### EXERCISE TASK
Render the lines of the records below, from the line containing "Task: Click the highlighted" through the line containing "coord(336,233)", inclusive, as a Markdown table with the columns Row and Text, numbering each line and omitting blank lines. Leave the pictures out of the table.

### PROVIDED DATA
═══
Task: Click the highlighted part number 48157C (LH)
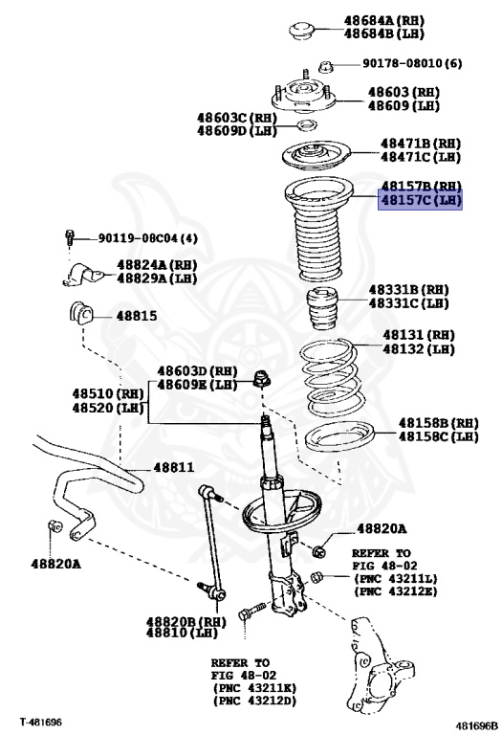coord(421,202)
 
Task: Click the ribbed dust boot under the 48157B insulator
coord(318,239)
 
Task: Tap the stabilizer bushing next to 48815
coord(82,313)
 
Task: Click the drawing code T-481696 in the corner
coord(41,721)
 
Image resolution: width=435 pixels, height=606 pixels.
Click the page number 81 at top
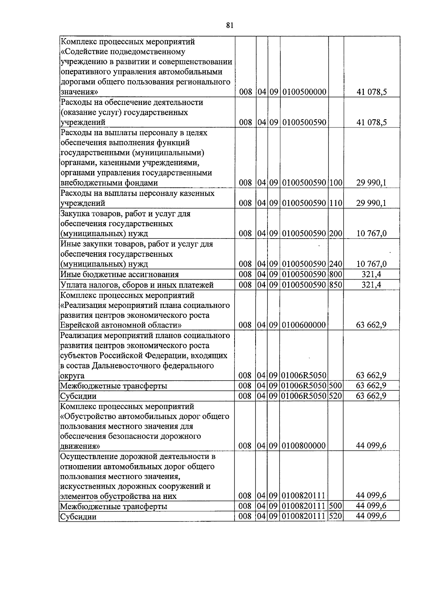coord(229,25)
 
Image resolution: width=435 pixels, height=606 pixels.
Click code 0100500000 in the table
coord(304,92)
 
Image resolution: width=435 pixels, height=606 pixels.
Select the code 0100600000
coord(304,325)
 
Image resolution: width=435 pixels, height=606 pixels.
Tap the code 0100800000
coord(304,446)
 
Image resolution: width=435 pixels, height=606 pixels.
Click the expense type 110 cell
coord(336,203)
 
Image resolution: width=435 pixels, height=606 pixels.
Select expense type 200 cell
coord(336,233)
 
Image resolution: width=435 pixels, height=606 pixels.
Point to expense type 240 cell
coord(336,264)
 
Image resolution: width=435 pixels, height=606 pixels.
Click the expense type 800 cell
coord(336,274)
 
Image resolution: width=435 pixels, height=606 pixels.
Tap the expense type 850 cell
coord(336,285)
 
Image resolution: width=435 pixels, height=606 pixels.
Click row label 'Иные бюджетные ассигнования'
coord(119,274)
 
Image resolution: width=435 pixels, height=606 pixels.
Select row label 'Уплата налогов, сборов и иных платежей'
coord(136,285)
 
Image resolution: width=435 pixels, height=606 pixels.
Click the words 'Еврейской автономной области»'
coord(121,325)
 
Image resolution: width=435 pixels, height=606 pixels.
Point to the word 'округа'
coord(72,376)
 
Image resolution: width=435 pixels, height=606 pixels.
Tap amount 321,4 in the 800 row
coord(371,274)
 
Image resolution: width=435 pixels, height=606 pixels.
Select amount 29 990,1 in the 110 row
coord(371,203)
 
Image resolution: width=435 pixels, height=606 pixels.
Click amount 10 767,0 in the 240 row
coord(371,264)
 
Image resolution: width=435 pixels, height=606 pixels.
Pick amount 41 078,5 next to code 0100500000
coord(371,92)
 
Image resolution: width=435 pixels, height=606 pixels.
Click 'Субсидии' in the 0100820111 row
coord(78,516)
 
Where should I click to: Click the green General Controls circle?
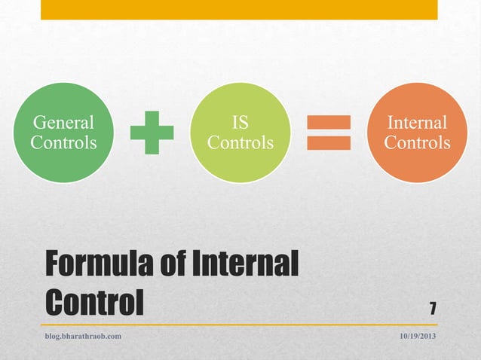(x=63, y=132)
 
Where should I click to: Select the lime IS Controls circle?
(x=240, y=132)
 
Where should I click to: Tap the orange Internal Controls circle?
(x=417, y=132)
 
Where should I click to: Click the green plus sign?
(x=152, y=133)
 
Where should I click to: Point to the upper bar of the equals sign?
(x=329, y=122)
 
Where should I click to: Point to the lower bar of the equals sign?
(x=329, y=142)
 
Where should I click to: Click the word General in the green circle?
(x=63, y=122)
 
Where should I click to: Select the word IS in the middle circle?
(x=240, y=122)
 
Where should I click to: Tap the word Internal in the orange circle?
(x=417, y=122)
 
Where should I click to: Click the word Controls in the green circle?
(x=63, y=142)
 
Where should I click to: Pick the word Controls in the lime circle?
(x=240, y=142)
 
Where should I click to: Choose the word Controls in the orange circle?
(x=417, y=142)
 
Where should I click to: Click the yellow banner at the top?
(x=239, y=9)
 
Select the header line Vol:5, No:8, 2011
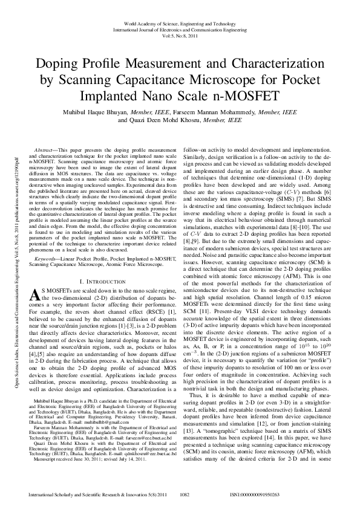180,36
═══
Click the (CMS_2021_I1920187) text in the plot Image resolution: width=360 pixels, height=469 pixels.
═══
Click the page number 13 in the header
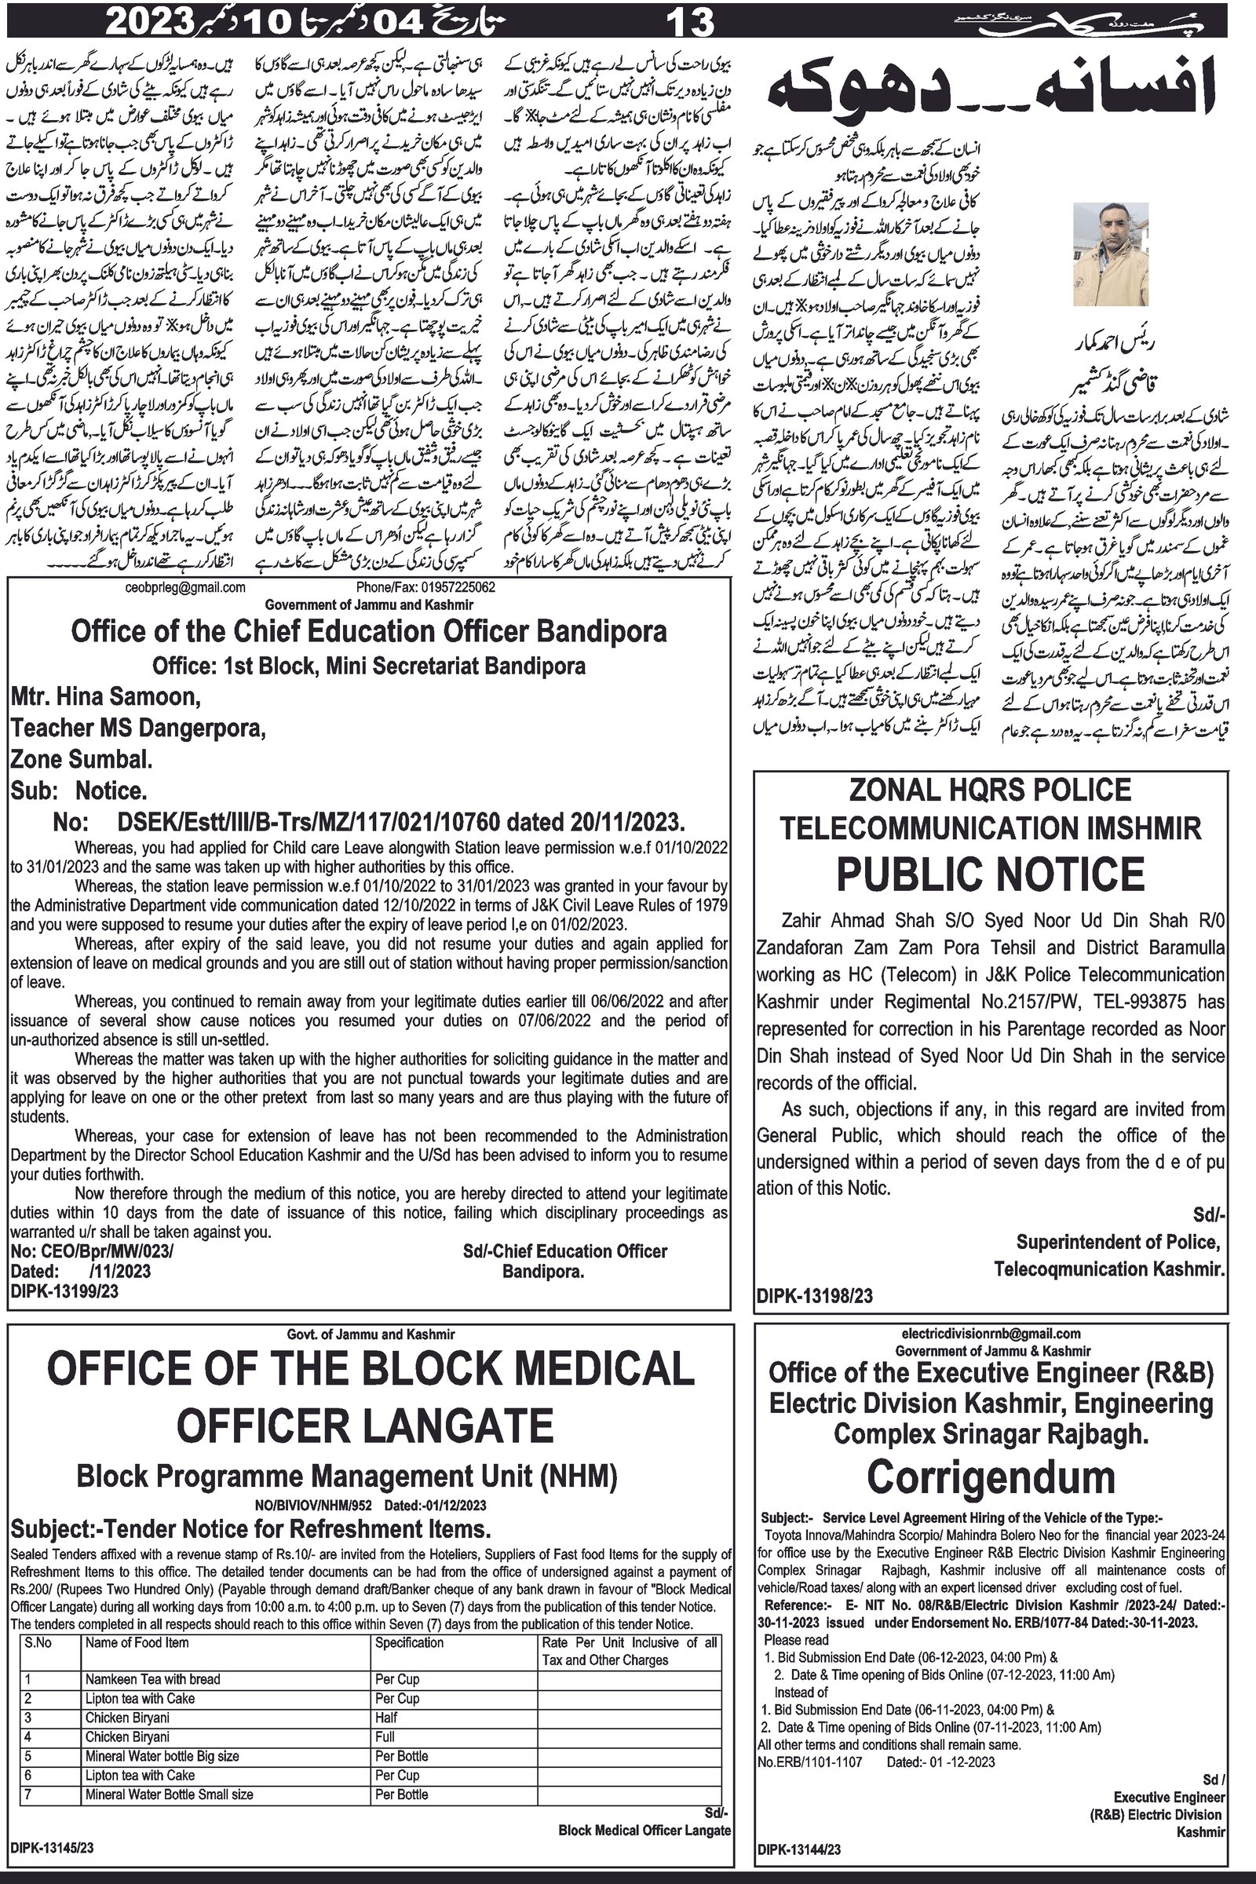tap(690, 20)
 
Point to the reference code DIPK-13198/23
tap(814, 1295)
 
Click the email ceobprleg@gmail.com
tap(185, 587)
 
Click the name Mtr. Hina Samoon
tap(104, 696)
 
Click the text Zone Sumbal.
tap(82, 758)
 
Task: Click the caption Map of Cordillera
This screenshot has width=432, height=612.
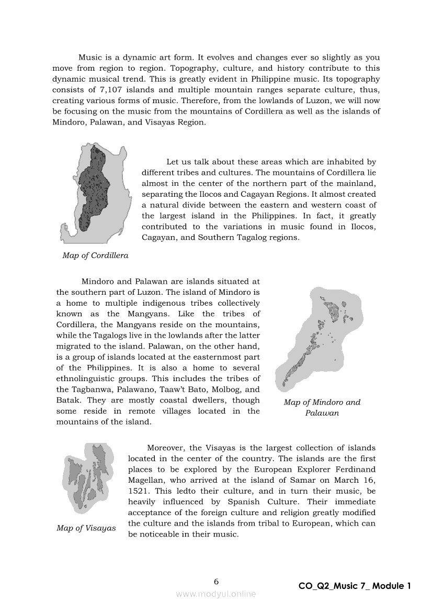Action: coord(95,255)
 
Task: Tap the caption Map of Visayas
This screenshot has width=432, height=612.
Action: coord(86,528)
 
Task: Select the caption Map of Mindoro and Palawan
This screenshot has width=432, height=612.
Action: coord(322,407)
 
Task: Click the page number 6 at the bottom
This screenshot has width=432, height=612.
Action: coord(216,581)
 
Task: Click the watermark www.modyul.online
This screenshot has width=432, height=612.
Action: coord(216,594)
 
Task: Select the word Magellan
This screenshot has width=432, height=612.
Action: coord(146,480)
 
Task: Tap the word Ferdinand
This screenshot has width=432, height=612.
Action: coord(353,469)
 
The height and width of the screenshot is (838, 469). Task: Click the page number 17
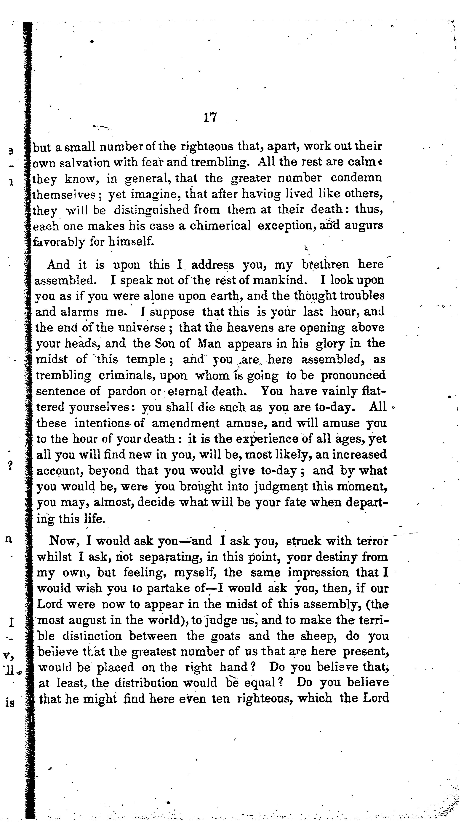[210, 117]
═══
### REPLY
| Row | Text |
|---|---|
| 1 | Task: Click the highlighted part number 48157C (LH) |
| 2 | coord(421,202) |
| 3 | Task: Click the ribbed dust boot under the 48157B insulator |
| 4 | coord(318,239) |
| 5 | Task: Tap the stabilizer bushing next to 48815 |
| 6 | coord(82,313) |
| 7 | Task: Click the drawing code T-481696 in the corner |
| 8 | coord(41,721) |
| 9 | Image resolution: width=435 pixels, height=606 pixels. |
| 10 | Click the page number 81 at top |
| 11 | coord(229,25) |
| 12 | Image resolution: width=435 pixels, height=606 pixels. |
| 13 | Click code 0100500000 in the table |
| 14 | coord(304,92) |
| 15 | Image resolution: width=435 pixels, height=606 pixels. |
| 16 | Select the code 0100600000 |
| 17 | coord(304,325) |
| 18 | Image resolution: width=435 pixels, height=606 pixels. |
| 19 | Tap the code 0100800000 |
| 20 | coord(304,446) |
| 21 | Image resolution: width=435 pixels, height=606 pixels. |
| 22 | Click the expense type 110 cell |
| 23 | coord(336,203) |
| 24 | Image resolution: width=435 pixels, height=606 pixels. |
| 25 | Select expense type 200 cell |
| 26 | coord(336,233) |